───── SOURCE PASSAGE ─────

The former Newcastle Railway Station is a significant component of the Revitalising Newcastle program and an important state heritage listed building located in Newcastle’s east end.
A revitalised station
Following extensive community consultation, significant heritage restoration works, repairs, and the filling of areas between the former platforms - 'The Station' as it is now known, is seeing a new lease of life.
HCCDC is committed to activating The Station until it's end use is identified in 2020. During the sites temporary activation, the ground floor spaces and platform areas will become a place for community to gather and enjoy events as well as a variety of other activities and offerings.
Restoration of the public areas of The Station precinct was completed by HCCDC in 2018 allowing for the temporary activation of the site.
The important works, inline with Revitalising Newcastle objectives to celebrate and enhance heritage, included:
- filling the areas between the former platforms
- restoration and reveal of the original verandah that had previously been closed in
- providing new access to The Station from Scott Street
- repairing damaged doors and windows
- restoring and painting the original metal fretwork
- & opening spaces on the ground floor.
Newcastle Station is an example of Victorian Italianate architecture.
The first station was built around 1858 as a small brick building with a single platform. As Newcastle grew, the original station quickly became inadequate and a new, two-storey station was built in 1878. It included a verandah along the Scott Street frontage that was later closed in. The current awning along platform one was built around 1897 and additional buildings were established in the late 1800s. The gas retort building and associated gas tanks on the northern side of the station were constructed in 1883 to provide the station with gas.
Newcastle was the only regional station with a silver service dining room for passengers, and the spaces for the dining room and upstairs kitchen, including a dumbwaiter, are still visible.

─────

◆ DIRECTIVE 1
In what year, according to the Newcastle Station text, was the new two-storey station built?
◆ DIRECTIVE 2
List every restoration work that the Newcastle Station text names as completed on The Station.
◆ DIRECTIVE 3
Carry the Newcastle Station text forward from its final sentence.
The material after the Newcastle Station text is separate from it.

───── STORED DATA ─────

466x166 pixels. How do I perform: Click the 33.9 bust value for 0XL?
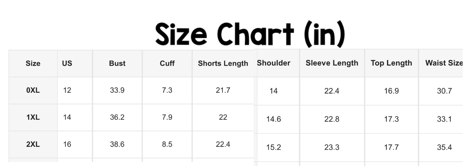point(117,90)
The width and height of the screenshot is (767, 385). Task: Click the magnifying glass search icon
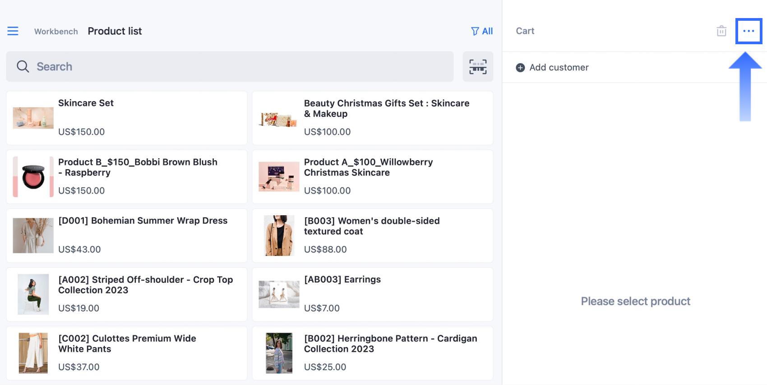click(x=23, y=67)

─────

◆ RESPONSE 1
1878

◆ RESPONSE 2
- Filling the areas between the former platforms
- Restoring and revealing the original verandah that had previously been closed in
- Providing new access to The Station from Scott Street
- Repairing damaged doors and windows
- Restoring and painting the original metal fretwork
- Opening spaces on the ground floor

◆ RESPONSE 3
In the 1920s the station was extended. Original plans included an L-shaped, two-storey wing along Watt and Scott Streets, with a three-storey tower on the corner where the streets meet. However with no funding to construct the proposed works, a smaller extension was constructed followed by a building on the corner of Watt and Scott Streets used for rail administration.
The building and surrounding grounds between Scott Street, Watt Street and Wharf Road make up the Newcastle Station precinct.
Comprehensive community engagement was undertaken to establish a clear understanding of how people would most like to use the station precinct and see it restored.
Through the 2016 Ideas Festival community engagement program, the community was asked for its thoughts on the future of the space. Over 1,500 comments were received, consisting of 146 unique ideas.
Through a rigorous process involving stakeholder and community groups, four ideas were most supported:
- an outdoor piazza
- an active art space
- & cinema under the stars.
In consideration with the community feedback, HCCDC performed significant platform infill and heritage restoration works at the precinct, and took the site to market for a temporary 18-month lease in late 2017 to see how The Station could be used by the community.
Following the Ideas Festival in 2016, and a competitive EOI process in 2017, Renew Newcastle was selected to run temporary activation of The Station.
HCCDC took over The Station's activation after Renew Newcastle wrapped up as an organisation in March 2019, and has aspirations for the site to deliver community events, destinational offerings and celebrate heritage.
The Flyer is an interactive interpretation of the iconic Newcastle Flyer express steam train that ran between Newcastle and Sydney from 1929 until 1970.
The public art installation displayed on the former Newcastle Railway Station platform can be appreciated by families and rail enthusiasts alike - with lighting, interactive sounds and train-style seating as a tribute to the special service The Flyer provided for the people of the region.
The artist behind the project, David Cianci, and the Artscape team scoured transport records and spoke to people familiar with the Flyer service for inspiration to draw out the essence of the mighty 38 Class locomotive. The team invested over 500 hours into the Flyer’s design process, and over 1000 hours into fabrication and assembly - a project made possible thanks to Newcastle Port Community Contribution funding.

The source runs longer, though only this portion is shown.